→ **TESTO DI STUDIO**:
######
Vivere e lavorare in una regione periferica del Ticino significa confrontarsi ogni giorno con difficoltà strutturali che incidono direttamente sulla competitività e sulla continuità delle attività economiche. Il tessuto economico delle nostre valli è composto in larga misura da piccole e medie imprese, spesso a conduzione familiare. Proprio per questo l’iniziativa «Rispetto per i diritti di chi lavora!» desta forte preoccupazione: il maggiore carico burocratico e i costi aggiuntivi rischiano di colpire chi già oggi fatica a restare sul mercato.
Nelle microimprese non esistono grandi strutture amministrative o uffici delle risorse umane. Il titolare è spesso anche contabile, tecnico e venditore. Imporre l’obbligo di notificare ogni contratto, ogni modifica e ogni scioglimento significa sottrarre tempo prezioso al lavoro vero: alla produzione, ai clienti, alla continuità dell’attività. Un tempo che qui semplicemente non c’è, e ogni costo in più pesa il doppio.
L’iniziativa comporta inoltre spese ingenti per lo Stato: oltre 160 nuovi ispettori e più di 18 milioni di franchi all’anno. Risorse che inevitabilmente si tradurranno in nuove tasse o contributi, colpendo anche le realtà più piccole e geograficamente isolate, che non hanno alcun margine per assorbire ulteriori oneri.
######
→ **VOCI FORNITE**:

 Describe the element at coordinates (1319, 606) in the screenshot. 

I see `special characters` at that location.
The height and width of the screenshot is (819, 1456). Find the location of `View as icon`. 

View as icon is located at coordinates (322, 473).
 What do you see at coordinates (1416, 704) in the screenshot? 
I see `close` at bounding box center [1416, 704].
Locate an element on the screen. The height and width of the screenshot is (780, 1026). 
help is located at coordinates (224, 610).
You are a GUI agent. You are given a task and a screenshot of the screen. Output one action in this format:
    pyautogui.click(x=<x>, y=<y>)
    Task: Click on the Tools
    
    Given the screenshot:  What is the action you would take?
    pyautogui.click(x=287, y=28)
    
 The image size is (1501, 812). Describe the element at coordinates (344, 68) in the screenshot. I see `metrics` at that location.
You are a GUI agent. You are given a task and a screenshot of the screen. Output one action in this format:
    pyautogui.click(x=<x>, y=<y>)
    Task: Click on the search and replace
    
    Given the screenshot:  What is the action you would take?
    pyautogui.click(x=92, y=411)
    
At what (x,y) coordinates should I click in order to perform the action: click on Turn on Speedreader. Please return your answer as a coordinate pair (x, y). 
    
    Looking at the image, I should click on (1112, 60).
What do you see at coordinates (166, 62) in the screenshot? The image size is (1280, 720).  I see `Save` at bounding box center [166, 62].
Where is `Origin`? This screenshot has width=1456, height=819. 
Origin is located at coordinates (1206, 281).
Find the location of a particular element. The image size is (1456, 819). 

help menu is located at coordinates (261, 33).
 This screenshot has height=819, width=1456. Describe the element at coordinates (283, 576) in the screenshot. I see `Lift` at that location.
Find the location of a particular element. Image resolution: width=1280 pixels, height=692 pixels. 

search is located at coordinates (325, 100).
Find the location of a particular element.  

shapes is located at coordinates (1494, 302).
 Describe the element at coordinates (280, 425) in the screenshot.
######
Continua il testo sulle piccole imprese delle valli ticinesi e sull'iniziativa «Rispetto per i diritti di chi lavora!», riprendendo subito dopo la sua ultima frase. Le voci non servono per questo lavoro.

→ **RISPOSTA**:
Il rischio è chiaro: aziende che rallentano, rinunciano a investire o addirittura chiudono. E quando un’azienda chiude in periferia, non sparisce solo un posto di lavoro: viene meno un servizio, aumentano gli spostamenti, una famiglia se ne va. È il territorio che si svuota.
Dietro slogan accattivanti, questa iniziativa non migliora i salari e non porta benefici concreti ai lavoratori. Nelle nostre valli, dove il tessuto economico è fragile, non possiamo permetterci nuova burocrazia inutile, che per di più non raggiunge gli obiettivi dichiarati.
Se vogliamo davvero proteggere l’occupazione nelle zone periferiche del Cantone, il prossimo 8 marzo dobbiamo votare no. Questa iniziativa va respinta.